INSTRUCTION 1
Convert the rows of Block 1, which follow the forum thread, into a JSON list of strings with one string per line, skipping blank lines and leaving out the pictures.

TEXT PROVIDED
════════════════

# "я боюсь только одного – оказаться недостойным моих мучений"



## prom87

Hi there! 

I'm working on the translation into russian of a Dostoyevsky quote. In fact, I would like to tattoo it in my body, so I will sincerely apreciate any correction or clarification. 
Well, the quote is taken from spanish laguage, it is:

"Sólo temo una cosa: no ser digno de mis sufrimientos", 
what I would translate, into english, as "I'm only afraid of one thing: don't be worthy of my sufferings"

Well, my question: Is my translation into russian correct? 
Here you have it: *"я боюсь только одного – оказаться недостойным моих мучений"*

Really grateful for any help,
Thanks!

P.


----------



## gvozd

Why do you need a tattoo in Russian? Do you want to be mysterious in the eyes of Spaniards? I'm afraid that in the eyes of pure Russians a tattoo like that will seem erm... idiotic.


----------



## Syline

*prom87,

*Why translate, if this was spoken in Russian? 
The original sounds as you've written: "я боюсь только одного – оказаться недостойным моих мучений"


----------



## Natalisha

I agree with gvozd.


----------



## LilianaB

I think, you have to take the exact quotation from Dostoyevsky. Even if the translation is correct, and I think it is, you should still take the quotation only from Dostoyevsky's book in the original. He was too great a writer to experiment with his text.

What I mean is, that if you try to do a back translation of Dostoyevsky, you may end up with something like Hamlet's words translated as: maybe I should be, or maybe not.


----------



## morzh

In any language this tattoo would be a sure sign of stupidity - I agree with Gvozd.

(Actually the translation, if it is a translation, is exactly what Dostoyevsky said in Russian. Weird. The translation back and forth did not change the original).

════════════════

INPUT MATERIAL
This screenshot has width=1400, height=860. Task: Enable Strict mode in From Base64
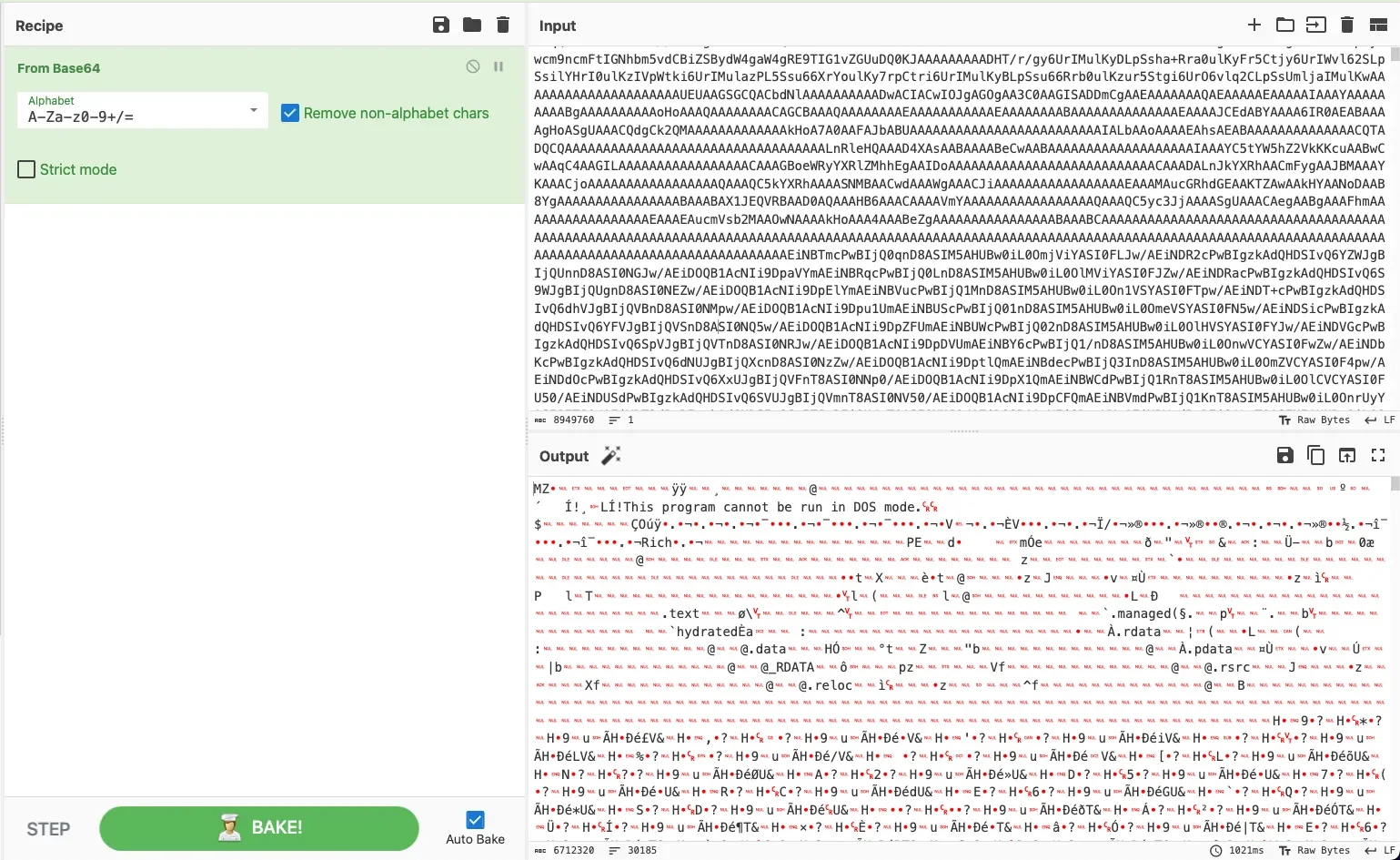coord(26,169)
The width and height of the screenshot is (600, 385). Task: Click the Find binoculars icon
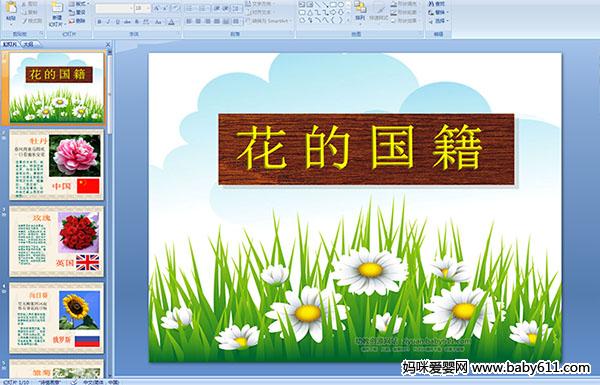pos(431,4)
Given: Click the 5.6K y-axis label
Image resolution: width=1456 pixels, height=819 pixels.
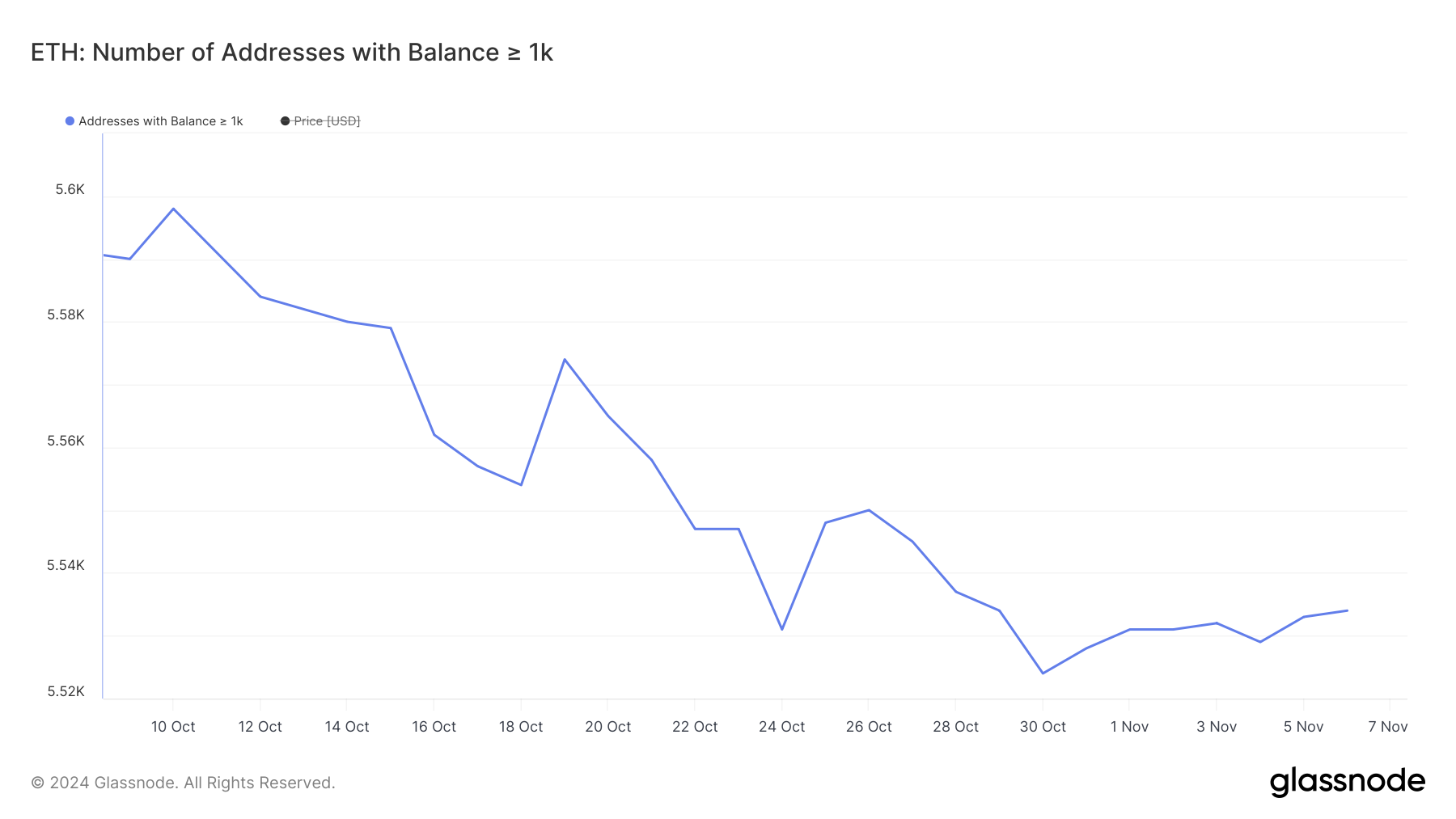Looking at the screenshot, I should [x=70, y=189].
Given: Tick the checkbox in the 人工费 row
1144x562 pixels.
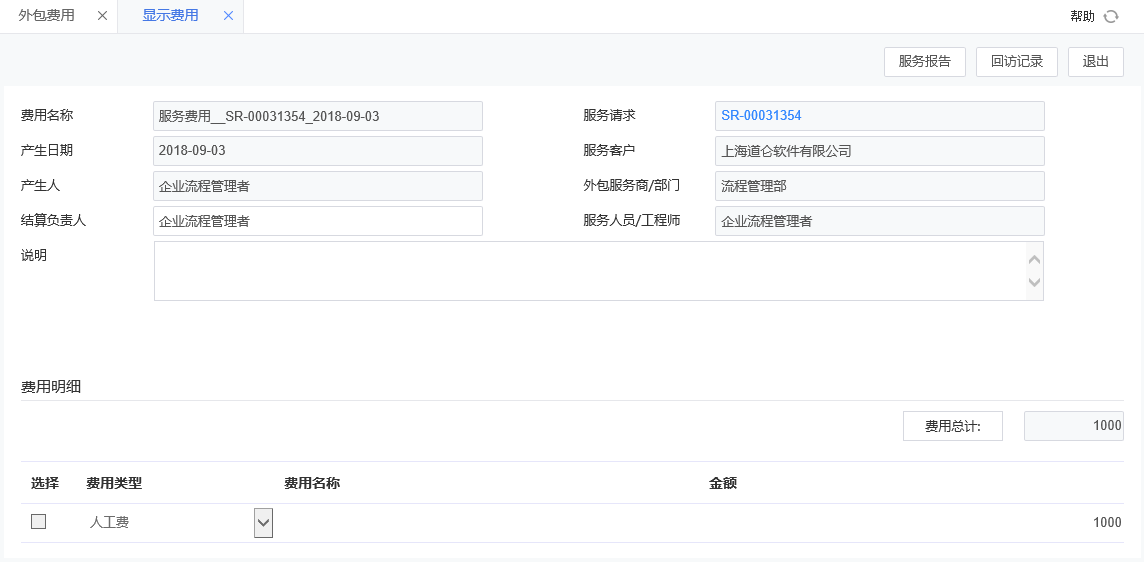Looking at the screenshot, I should click(39, 522).
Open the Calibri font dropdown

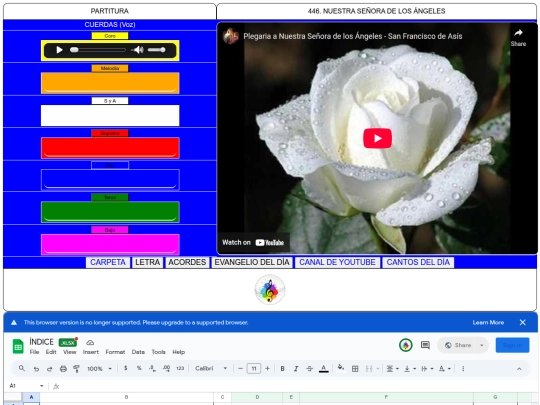coord(211,368)
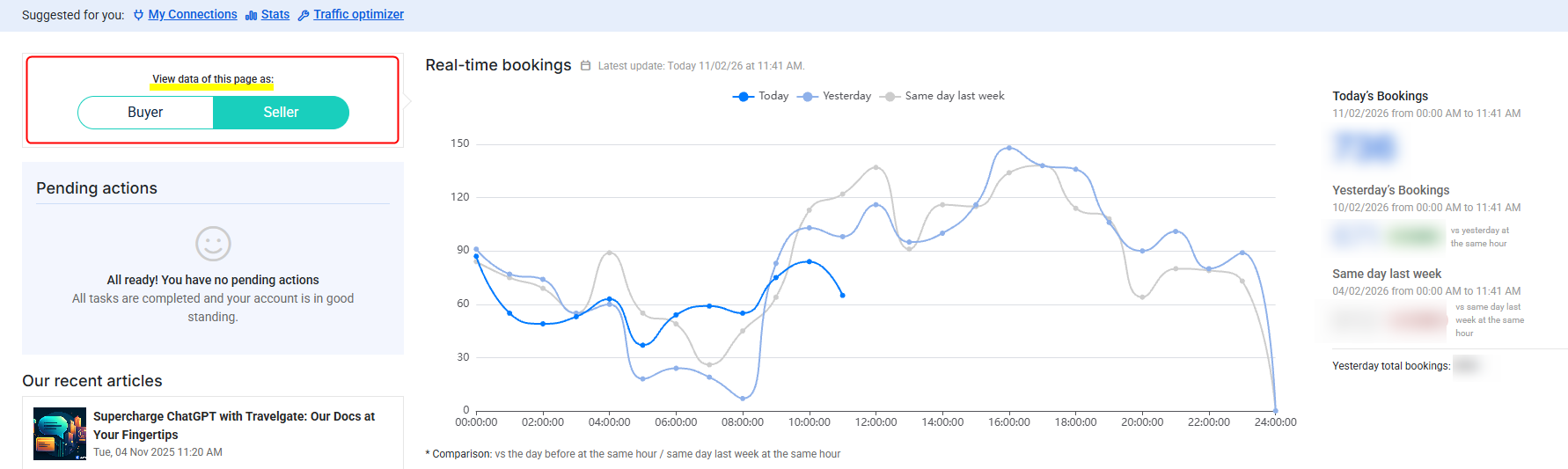This screenshot has height=469, width=1568.
Task: Open the Stats link
Action: (x=275, y=14)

════════════════

INSTRUCTION 2
Extend the forum thread about translating the Dostoyevsky quote for a tattoo, starting after its last post.

OUTPUT 1
[
  "This screenshot has width=1400, height=860. Task: Enable Strict mode in From Base64",
  "coord(26,169)",
  "The width and height of the screenshot is (600, 385). Task: Click the Find binoculars icon",
  "pos(431,4)",
  "Given: Click the 5.6K y-axis label",
  "Image resolution: width=1456 pixels, height=819 pixels.",
  "Looking at the screenshot, I should [x=70, y=189].",
  "Given: Tick the checkbox in the 人工费 row",
  "1144x562 pixels.",
  "Looking at the screenshot, I should click(39, 522).",
  "Open the Calibri font dropdown",
  "coord(211,368)",
  "This screenshot has height=469, width=1568.",
  "Task: Open the Stats link",
  "Action: (x=275, y=14)"
]

OUTPUT 2
----------



## rusita preciosa

prom87,
Where did you see this quote? It is attributed to D. in secondary sources, but do you know whether he actually ever said that? (The translation is accurate).

Other foreros,
I did not see the OP asking your advice about this tattoo or tattooing  in general. In this case it is probably better to keep your opinions to yourself.


----------



## LilianaB

I agree that you should know the exact context in which the words were said before you tattoo them, because the context may change the message. It may not, but still.


----------



## gvozd

rusita preciosa said:


> prom87,
> Other foreros,
> I did not see the OP asking your advice about this tattoo or tattooing in general. In this case it is probably better to keep your opinions to yourself.



Да? А если человек захочет себе слово из трёх букв набить, ну, нравится оно ему и всё тут? Не сочтёте своим долгом предупредить?


----------



## Благо

Just to add some color:

дружба дружбой, а служба службой (Prom posed a linguistic question, not a "lifestyle" one); and
Что ру́сскому здо́рово, то не́мцу сме́рть (Who knows, maybe the tattoo will give him street cred with his gang   ) - Es broma, Prom - estoy con la Rusita Preciosa, a cada cual lo suyo, pero piénsatelo  bien, que luego quitarlos con láser es una pasta.

Peace, everybody


----------



## morzh

Bien dicho. Especially about the laser removal.


----------



## prom87

Hi everybody,
I'm sincerely grateful for your help. 

First of all, the quote was attributed to D. by the psychiatrist Viktor Frankl, in his book "Man's search for meaning". I suppose most of you know the book and Frankl circumstances. As I know the quote has never been formally attributed to D., so we won't know exactly the words he used.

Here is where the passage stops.